In April, Southern California saw a 3.6 percent year-over-year increase in the median house price, to $290,000, according to DataQuick, a company that tracks housing data. In May, that trend — if you can call two consecutive months and trend — improved: the median price moved up 5.4 percent, to $295,000.
The good news here is that we're no longer seeing price deflation. In March, were weren't seeing very much of a year-over-year price decline — it was a barely perceptible 0.2 percent. But it was there. It was worse in February. In fact, the median price didn't increase in Southern California for two years: the April uptick was the first sign of life.
But before we get to excited, it's worth noting that prices are still dauntingly off their 2007 highs. That was a bubble, of course. But what we need to see now is a sustainable trend of year-over-year price increases. This will remove the risk of a return to deflating home prices, which can be reinforcing: buyers expect prices to fall in the future, so they don't buy today, and that creates a disastrous spiral. It doesn't matter how far interest rates fall. Savvy buyers avoid investing in a declining asset. Smart buyers invest in a rising asset while it's still cheap and they can borrow cheaply to buy it.
If we continue to see rising prices in the Southland, then we could see the combination of low prices and low interest rates push the market higher and solve a critical problem: that of homeowners who are underwater on their mortgages — owing more than the house it worth — but current on their loans. They'll have a better chance of getting back to even.
But those homeowners will then face a tough choice, which could affect the housing market: sell or stay put? This could mean more houses for sale in the future. But by then, the market should be functioning more normally.

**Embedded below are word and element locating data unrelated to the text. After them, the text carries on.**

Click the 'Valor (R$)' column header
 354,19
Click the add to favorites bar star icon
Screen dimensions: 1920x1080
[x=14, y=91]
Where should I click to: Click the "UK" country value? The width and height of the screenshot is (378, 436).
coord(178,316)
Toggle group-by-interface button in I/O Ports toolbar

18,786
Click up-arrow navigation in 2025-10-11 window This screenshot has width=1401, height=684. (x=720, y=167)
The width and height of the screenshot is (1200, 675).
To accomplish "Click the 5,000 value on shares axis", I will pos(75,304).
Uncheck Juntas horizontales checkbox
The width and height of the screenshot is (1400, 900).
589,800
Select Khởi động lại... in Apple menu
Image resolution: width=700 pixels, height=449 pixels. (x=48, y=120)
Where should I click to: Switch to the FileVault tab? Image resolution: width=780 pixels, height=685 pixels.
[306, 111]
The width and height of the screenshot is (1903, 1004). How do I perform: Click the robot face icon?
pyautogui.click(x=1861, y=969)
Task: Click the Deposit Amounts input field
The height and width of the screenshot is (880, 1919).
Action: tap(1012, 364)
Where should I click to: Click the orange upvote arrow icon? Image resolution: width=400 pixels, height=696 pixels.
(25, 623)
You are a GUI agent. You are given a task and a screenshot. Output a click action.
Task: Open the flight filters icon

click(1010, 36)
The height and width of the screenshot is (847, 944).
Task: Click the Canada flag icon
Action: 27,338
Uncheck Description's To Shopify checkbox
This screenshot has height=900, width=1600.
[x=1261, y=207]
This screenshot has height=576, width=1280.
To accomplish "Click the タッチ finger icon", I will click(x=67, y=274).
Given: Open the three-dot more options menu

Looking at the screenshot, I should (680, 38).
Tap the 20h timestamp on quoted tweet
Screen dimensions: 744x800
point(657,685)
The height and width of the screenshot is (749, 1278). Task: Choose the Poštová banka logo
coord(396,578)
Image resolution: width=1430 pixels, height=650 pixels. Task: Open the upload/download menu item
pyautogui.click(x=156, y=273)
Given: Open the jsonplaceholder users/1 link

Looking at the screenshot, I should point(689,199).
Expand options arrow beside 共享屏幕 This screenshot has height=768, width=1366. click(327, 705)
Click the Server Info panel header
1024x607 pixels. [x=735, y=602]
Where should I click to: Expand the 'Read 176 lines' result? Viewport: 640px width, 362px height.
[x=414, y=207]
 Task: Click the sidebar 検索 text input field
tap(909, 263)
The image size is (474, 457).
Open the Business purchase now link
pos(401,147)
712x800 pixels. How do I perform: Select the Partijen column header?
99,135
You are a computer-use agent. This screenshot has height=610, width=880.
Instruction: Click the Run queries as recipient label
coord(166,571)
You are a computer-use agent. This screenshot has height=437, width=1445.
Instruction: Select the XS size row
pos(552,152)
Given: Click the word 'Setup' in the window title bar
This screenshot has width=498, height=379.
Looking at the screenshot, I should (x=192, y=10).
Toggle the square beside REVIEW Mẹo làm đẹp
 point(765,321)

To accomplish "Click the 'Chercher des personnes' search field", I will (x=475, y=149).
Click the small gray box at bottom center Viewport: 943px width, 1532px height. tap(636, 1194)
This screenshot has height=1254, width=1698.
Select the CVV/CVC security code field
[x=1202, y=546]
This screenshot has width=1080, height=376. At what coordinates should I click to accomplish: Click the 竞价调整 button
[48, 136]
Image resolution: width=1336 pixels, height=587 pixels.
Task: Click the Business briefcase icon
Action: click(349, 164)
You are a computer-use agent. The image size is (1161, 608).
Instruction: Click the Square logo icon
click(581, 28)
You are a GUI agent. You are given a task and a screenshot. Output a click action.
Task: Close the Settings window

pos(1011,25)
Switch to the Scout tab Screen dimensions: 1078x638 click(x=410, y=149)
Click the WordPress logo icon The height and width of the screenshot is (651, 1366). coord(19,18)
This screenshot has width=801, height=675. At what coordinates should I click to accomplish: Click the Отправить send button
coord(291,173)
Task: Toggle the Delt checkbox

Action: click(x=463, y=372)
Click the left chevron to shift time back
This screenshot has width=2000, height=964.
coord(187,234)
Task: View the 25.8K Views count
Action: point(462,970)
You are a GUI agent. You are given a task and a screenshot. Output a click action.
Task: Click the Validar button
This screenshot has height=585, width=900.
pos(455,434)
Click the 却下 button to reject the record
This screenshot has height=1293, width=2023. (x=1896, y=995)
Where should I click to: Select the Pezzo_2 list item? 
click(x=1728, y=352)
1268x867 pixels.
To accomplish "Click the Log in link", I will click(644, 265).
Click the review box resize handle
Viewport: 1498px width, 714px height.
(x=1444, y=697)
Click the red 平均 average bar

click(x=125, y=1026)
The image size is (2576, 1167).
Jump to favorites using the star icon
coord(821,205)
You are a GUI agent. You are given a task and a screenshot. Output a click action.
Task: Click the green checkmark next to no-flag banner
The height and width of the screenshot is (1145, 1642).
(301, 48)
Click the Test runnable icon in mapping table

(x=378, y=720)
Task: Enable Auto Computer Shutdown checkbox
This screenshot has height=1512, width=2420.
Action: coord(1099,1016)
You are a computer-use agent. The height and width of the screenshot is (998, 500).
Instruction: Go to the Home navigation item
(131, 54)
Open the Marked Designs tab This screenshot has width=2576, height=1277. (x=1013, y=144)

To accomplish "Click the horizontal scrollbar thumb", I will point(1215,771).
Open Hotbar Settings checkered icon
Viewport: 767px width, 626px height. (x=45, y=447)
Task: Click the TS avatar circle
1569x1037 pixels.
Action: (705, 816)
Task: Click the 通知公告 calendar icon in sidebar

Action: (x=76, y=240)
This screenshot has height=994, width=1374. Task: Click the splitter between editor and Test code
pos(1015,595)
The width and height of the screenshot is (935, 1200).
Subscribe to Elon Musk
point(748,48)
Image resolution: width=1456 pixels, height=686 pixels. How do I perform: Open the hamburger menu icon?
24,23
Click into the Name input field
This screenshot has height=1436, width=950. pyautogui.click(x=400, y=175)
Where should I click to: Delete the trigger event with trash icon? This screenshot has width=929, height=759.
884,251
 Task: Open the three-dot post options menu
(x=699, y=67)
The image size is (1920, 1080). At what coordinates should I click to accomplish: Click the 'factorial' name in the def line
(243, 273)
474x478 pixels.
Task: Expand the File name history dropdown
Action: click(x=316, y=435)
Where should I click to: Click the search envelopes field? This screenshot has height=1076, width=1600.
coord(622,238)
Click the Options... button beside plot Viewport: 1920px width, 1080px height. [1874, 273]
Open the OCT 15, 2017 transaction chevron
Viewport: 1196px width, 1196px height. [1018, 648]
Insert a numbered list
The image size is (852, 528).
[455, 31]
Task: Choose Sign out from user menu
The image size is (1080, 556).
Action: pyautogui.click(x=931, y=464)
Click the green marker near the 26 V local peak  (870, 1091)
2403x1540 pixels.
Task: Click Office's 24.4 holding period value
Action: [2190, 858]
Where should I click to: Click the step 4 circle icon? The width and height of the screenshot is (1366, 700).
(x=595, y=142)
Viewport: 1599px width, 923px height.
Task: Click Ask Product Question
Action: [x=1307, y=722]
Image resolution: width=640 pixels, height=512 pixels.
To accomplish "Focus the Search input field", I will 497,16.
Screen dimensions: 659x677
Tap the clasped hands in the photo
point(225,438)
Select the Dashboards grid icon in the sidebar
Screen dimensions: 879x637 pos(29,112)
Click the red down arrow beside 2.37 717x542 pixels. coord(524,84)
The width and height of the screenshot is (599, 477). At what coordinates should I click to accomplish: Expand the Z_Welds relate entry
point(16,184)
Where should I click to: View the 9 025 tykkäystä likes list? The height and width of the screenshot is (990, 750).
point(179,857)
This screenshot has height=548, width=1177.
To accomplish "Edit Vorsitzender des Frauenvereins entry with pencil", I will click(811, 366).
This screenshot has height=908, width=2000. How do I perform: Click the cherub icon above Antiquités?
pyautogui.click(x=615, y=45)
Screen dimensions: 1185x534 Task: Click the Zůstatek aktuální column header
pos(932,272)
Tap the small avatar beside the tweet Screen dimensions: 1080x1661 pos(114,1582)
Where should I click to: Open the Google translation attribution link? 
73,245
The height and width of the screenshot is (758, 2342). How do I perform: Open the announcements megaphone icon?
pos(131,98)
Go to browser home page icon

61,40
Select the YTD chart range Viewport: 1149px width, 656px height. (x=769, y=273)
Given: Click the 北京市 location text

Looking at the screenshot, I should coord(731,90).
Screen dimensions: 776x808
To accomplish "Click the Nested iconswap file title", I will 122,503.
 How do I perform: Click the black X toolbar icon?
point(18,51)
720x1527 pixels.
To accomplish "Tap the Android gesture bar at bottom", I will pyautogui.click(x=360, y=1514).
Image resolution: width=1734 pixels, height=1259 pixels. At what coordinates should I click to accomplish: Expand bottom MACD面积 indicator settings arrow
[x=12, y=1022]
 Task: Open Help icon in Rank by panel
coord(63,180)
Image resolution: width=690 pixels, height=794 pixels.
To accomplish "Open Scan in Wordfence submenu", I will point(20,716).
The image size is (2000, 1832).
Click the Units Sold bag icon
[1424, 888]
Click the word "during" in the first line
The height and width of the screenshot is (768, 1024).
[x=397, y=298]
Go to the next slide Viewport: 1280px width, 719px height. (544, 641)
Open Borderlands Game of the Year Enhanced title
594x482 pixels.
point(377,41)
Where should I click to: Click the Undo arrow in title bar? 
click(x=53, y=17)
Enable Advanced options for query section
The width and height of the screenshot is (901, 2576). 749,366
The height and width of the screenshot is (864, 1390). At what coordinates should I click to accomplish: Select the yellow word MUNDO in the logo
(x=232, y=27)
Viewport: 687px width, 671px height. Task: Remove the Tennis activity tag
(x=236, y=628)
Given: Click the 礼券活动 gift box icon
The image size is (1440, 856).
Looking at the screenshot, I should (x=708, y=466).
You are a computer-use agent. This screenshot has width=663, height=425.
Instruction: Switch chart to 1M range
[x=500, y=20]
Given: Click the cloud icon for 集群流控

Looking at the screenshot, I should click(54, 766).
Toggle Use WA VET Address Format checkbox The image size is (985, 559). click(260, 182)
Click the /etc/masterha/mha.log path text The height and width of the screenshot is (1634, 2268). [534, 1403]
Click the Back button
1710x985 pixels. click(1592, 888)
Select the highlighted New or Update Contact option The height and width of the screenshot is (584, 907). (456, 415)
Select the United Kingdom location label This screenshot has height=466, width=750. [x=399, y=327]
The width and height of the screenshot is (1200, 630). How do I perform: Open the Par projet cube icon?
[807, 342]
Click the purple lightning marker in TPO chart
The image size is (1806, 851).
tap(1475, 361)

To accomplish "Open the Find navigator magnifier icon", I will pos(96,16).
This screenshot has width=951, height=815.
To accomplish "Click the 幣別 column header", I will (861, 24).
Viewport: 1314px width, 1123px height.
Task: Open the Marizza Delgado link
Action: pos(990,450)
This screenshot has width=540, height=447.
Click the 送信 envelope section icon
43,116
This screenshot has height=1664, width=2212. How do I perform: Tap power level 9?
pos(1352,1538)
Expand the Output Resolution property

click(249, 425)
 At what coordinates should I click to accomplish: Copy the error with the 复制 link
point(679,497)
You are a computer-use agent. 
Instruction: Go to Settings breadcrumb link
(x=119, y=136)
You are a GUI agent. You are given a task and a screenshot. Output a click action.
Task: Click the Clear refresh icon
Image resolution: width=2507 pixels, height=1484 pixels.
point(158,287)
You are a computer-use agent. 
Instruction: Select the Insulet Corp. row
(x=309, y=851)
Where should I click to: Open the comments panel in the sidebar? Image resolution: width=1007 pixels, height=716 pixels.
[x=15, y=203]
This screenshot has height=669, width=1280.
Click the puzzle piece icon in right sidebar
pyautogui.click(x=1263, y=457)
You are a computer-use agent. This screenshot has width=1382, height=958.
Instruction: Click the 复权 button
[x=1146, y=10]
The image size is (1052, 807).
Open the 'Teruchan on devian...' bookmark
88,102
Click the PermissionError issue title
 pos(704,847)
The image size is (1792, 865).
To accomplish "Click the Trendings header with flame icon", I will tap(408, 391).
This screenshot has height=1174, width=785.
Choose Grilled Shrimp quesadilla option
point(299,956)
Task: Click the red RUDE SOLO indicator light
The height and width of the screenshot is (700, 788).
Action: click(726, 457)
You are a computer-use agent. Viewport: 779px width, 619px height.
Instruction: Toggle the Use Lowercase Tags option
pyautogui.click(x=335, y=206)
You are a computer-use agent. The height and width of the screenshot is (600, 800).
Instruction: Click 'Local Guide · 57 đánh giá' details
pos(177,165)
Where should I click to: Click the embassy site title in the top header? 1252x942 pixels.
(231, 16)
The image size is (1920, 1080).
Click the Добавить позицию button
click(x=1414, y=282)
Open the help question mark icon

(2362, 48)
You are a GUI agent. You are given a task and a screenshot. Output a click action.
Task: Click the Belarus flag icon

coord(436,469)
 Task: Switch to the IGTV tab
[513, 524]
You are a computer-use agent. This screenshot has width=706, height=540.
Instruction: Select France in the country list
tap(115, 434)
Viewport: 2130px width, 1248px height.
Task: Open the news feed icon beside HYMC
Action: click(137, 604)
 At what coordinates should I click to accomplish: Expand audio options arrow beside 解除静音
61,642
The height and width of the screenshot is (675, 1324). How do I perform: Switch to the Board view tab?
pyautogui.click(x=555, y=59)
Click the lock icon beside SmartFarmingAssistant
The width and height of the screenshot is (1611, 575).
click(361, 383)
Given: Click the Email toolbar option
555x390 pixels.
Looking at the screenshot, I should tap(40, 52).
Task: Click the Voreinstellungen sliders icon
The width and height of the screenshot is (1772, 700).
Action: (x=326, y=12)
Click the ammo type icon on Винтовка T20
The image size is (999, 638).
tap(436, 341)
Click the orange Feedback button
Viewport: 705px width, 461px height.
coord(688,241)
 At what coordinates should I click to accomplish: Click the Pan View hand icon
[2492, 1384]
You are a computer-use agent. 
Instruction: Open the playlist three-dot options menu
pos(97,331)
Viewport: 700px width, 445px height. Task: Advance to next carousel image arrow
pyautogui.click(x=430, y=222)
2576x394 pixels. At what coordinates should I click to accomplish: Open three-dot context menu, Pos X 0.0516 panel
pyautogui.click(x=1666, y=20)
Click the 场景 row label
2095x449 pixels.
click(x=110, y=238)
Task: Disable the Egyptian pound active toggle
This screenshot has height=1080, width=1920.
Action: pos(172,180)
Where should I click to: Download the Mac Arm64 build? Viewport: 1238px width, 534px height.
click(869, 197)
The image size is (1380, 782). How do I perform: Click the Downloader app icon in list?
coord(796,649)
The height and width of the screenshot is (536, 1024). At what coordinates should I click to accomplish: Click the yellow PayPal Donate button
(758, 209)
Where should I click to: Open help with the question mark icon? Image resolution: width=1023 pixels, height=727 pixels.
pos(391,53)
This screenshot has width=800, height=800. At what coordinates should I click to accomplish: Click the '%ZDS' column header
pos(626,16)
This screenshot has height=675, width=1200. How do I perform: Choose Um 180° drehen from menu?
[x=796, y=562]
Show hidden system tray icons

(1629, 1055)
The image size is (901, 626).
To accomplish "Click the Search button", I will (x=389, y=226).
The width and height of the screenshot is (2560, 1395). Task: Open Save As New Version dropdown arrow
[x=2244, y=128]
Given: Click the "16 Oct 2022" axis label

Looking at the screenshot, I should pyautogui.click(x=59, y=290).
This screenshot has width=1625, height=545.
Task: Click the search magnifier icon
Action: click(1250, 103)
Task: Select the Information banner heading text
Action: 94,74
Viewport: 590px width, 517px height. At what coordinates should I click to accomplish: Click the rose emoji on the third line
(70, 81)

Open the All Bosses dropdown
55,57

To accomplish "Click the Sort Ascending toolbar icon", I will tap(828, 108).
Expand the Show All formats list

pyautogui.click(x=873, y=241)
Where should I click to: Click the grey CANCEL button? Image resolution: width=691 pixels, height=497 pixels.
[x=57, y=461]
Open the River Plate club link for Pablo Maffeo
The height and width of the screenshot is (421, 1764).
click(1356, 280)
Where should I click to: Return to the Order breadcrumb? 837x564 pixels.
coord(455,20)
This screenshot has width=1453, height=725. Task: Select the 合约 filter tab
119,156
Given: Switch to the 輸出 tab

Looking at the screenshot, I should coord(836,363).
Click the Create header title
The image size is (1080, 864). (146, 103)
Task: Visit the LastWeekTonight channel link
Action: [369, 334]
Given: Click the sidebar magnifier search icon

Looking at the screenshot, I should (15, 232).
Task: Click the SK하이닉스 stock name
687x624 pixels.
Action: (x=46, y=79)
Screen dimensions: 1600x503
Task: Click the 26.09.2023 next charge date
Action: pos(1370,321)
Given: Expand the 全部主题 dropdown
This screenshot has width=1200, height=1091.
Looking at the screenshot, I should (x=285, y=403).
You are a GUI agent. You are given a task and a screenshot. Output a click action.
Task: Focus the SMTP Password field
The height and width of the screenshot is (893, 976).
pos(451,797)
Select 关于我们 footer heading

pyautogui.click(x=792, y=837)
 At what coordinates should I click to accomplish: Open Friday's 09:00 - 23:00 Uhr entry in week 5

I'm not ready to stop worrying about price deflation in the SoCal housing market. Back in April, I wanted to see a steady upward trend. There's an inkling of that now. What's worrisome is the global macroeconomic situation. A meltdown in Europe could tip the U.S. into recession, given that we were only running at about 2 percent GDP growth in the first quarter. That could quickly flatten the positive trend in Southland home prices that we've seen established in the last two months.